Evônio Campelo terá um Dia dos Pais diferente em 2021

"Nos falávamos somente por telefone. Evitei ter contato, me concentrei no trabalho e depois de seis meses, quando as coisas melhoraram um pouco, eu voltei a ter contato com eles", conta. Em 2020, o Dia dos Pais foi de solidão e muito trabalho. "O momento era muito complicado, oscilava muito", relembra. Evônio esteve desde o início na linha de frente de combate à Covid-19 no Hospital das Clínicas, unidade onde atua. Ele foi um dos profissionais que recepcionou os pacientes oriundos de Manaus, em janeiro deste ano, quando a crise do oxigênio já assolava a capital do Amazonas. 

"Foi muito difícil. Os pacientes chegaram em estágio muito grave, muitos deles fizeram o kit-covid e demoraram a procurar assistência. Quando procuraram, já estavam num momento grave pela falta de oxigênio. Mas fizemos um mutirão e conseguimos ajudar. Foi um misto de alegria e tristeza. Alguns chegaram bem e falando, e em poucos dias foram a óbito", descreve. 

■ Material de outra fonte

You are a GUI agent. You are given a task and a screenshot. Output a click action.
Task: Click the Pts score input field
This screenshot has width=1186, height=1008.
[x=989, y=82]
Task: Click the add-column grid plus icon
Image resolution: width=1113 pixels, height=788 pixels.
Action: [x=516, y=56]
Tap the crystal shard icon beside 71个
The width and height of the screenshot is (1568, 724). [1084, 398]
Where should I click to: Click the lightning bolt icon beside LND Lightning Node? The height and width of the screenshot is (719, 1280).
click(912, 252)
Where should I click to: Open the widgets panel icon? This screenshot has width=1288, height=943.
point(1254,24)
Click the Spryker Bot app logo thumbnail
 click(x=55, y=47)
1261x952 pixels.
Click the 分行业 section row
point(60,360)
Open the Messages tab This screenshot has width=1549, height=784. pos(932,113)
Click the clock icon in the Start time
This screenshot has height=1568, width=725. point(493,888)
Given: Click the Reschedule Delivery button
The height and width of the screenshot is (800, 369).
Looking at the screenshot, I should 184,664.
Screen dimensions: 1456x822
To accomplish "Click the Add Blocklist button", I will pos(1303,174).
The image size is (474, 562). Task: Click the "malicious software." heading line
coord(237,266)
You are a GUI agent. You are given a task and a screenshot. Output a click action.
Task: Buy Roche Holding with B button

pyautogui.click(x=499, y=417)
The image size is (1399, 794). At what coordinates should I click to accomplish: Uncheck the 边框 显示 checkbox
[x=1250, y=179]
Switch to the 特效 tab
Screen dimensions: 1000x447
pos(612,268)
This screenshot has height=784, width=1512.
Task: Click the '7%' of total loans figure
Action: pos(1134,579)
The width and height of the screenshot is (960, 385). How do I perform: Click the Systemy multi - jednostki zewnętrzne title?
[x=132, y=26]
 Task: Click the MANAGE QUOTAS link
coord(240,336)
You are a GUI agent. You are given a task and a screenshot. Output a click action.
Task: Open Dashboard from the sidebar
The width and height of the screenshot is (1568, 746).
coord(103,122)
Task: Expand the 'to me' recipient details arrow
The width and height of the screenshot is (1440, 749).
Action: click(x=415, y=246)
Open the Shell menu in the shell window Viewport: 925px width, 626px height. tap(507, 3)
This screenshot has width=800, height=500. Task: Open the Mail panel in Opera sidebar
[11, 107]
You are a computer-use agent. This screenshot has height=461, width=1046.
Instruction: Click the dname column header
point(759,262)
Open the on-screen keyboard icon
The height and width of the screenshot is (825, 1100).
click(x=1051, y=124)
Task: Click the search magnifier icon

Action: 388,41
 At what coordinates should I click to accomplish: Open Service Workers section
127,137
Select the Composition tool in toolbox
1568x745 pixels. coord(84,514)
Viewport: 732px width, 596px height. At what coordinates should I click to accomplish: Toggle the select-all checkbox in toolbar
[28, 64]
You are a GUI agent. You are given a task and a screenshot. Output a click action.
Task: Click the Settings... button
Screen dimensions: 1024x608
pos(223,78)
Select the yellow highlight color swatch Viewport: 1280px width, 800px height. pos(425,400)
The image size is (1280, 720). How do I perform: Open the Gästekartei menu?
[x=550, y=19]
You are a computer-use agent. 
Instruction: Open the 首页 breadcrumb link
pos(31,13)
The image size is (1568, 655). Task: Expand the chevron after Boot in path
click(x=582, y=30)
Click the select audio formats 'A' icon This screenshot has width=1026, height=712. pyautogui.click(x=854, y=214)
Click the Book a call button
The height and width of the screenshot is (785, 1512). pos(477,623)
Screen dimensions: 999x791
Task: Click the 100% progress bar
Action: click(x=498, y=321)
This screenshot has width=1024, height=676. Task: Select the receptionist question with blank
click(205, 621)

"O momento mais complicado foi quando eu desci para receber os pacientes e só tínhamos previsão de quatro vagas de UTI. Eu fui ocupando todos os leitos logo e em meia hora já tínhamos preenchido todas as vagas de leitos de UTI". Apesar do contato incessante com pacientes contaminados, o infectologista não pegou Covid-19 ao longo dos mais de dois anos de pandemia, mas viu colegas de trabalho serem infectados mais de uma vez. Nesse período, milhares de pais não tiveram a oportunidade de dizer adeus aos seus filhos. "Muitos pais morreram. Tentamos fazer o que podíamos dentro das nossas limitações para que outros pudessem voltar a ver seus filhos", diz, com a certeza de que a celebração deste ano continuará sendo atípica.

"Vai ser um pouco diferente sabendo que a quantidade de casos diminuiu e a de trabalho também. Mas se a sociedade achar em algum momento que não precisa mais de máscara, a gente vai voltar ao que era antes. Já tem variante circulando. Estamos num momento bom, mas precisamos manter", alerta. Para ele, que gostaria de ter feito mais, fica também a alegria de saber que contribuiu para que o Dia dos Pais continue sendo uma realidade para muitos.  

"Vou passar esse Dia dos Pais mais alegre e sabendo que outros pais também vão estar mais contentes e próximos à família".